Eroding Trust in Real Speech: A Large-Scale Study of Human Audio Deepfake Perception
A comprehensive listening study of 1,768 participants reveals that while humans remain similarly accurate at detecting fake audio (71.2%), they have significantly eroded trust in authentic speech, with real sample detection dropping from 72.7% to 64.1% compared to 2021 baselines. Modern commercial and language model-generated deepfakes pose the greatest challenge to human perception, though ML detectors maintain >94.5% accuracy across all conditions.
This research addresses a critical blind spot in deepfake discourse: the psychological impact of synthetic media on human trust rather than technical deception capability alone. The study's scale—35,532 judgments across 138 systems—provides robust statistical evidence that deepfake proliferation fundamentally alters how people evaluate genuine content, not just their ability to spot fakes.
The skepticism shift represents a significant departure from traditional threat models. Rather than deepfakes succeeding through technical sophistication, they succeed by poisoning the informational commons. When people cannot confidently authenticate legitimate speech, even accurate detection skills become psychologically useless. This mirrors documented patterns in misinformation research where uncertainty itself becomes weaponized.

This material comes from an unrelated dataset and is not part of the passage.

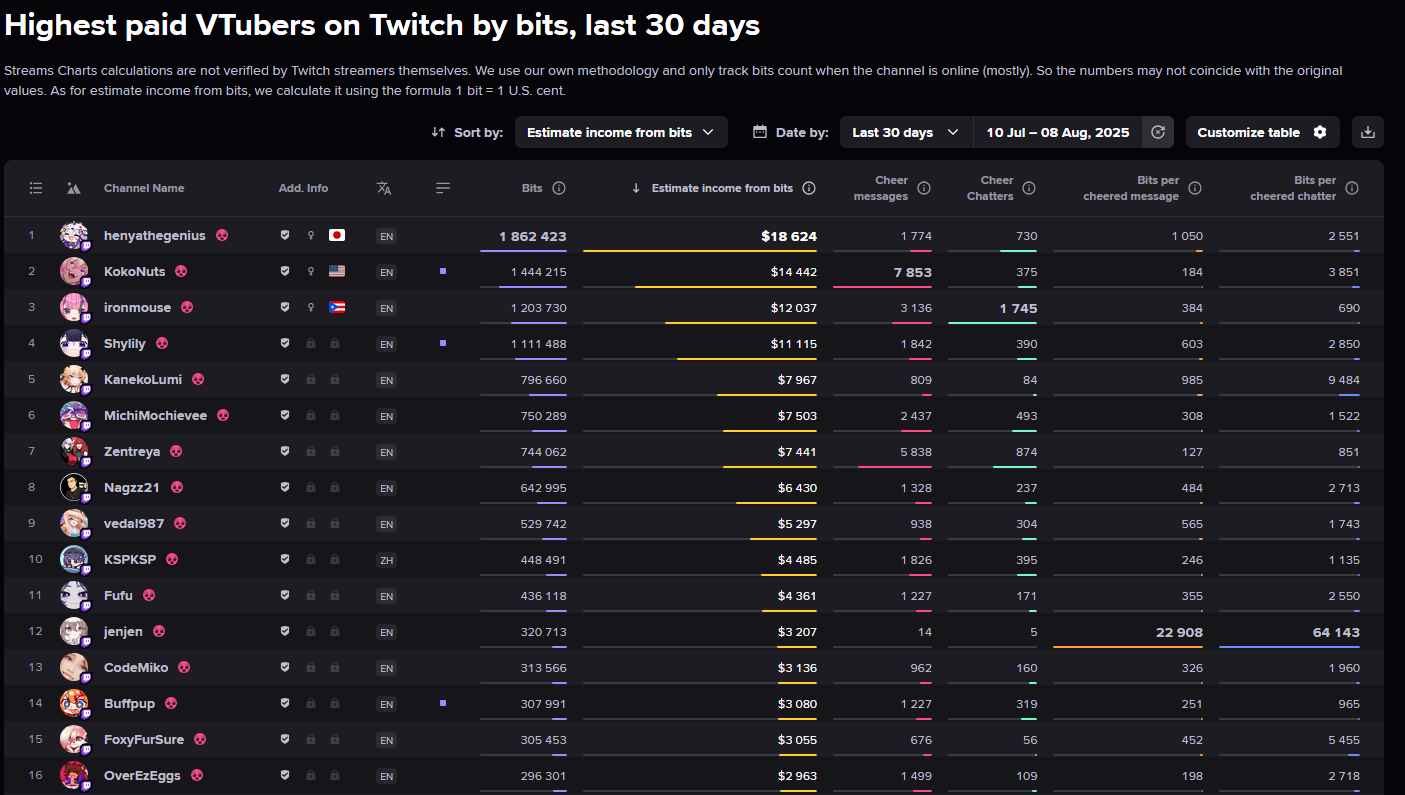Click the Japan flag in henyathegenius row
Viewport: 1405px width, 795px height.
[337, 236]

The performance variance across model architectures carries important implications for content authentication. Commercial and autoregressive systems achieve 61-65.9% human detection accuracy, while traditional seq2seq and flow-matching models remain at 75.4-76.8%. This suggests that deployment decisions at scale—favoring commercial providers—directly impact trustworthiness perceptions. The 94.5%+ accuracy of ML detectors indicates that algorithmic solutions can compensate for human limitations, but only if implemented and trusted by users.
For stakeholders in authentication, platform governance, and AI deployment, this research suggests immediate priority for transparent detection systems and provenance verification mechanisms. The gap between human and machine accuracy will likely drive demand for audio watermarking, blockchain-based authentication, and standardized verification protocols. Organizations managing sensitive audio content face escalating liability if they cannot credibly verify speaker authenticity, even when content is genuine.
- →Human accuracy detecting real speech dropped 8.6 percentage points year-over-year while fake detection remained stable, indicating erosion of trust rather than improved synthesis.
- →Commercial and language model-based deepfakes (61.3-65.9% detection) significantly outperform traditional architectures (75.4-76.8%), suggesting deployment choices directly impact authentication difficulty.
- →The 94.5%+ accuracy of ML detectors reveals a critical gap where algorithmic solutions could compensate for human perceptual limitations if properly implemented.
- →Deepfakes threaten not through deception but through epistemic poisoning—making people distrust genuine content regardless of detection capability.
- →Content platforms and organizations handling sensitive audio need authentication infrastructure beyond human verification to maintain credibility in deepfake-saturated environments.